(Directions): Copy out the lines of the records below, and only those lines, from the one with "You are a GUI" through the one with "Task: Open the 导出配置设置 link", exactly as they appear.

(Material for the task):
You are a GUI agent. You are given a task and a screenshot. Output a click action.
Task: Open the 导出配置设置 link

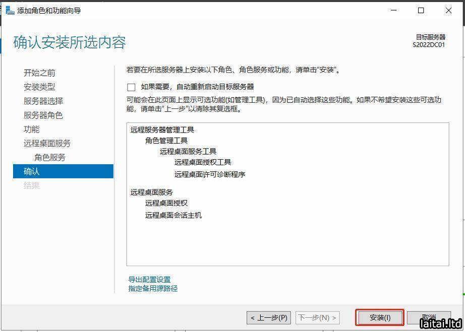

--

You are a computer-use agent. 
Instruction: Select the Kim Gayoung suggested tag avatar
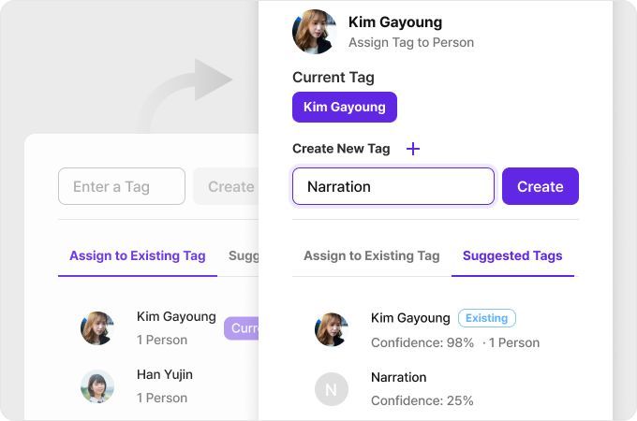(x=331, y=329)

(Written response):
You are a GUI agent. You are given a task and a screenshot. Output a click action.
Task: Open the 导出配置设置 link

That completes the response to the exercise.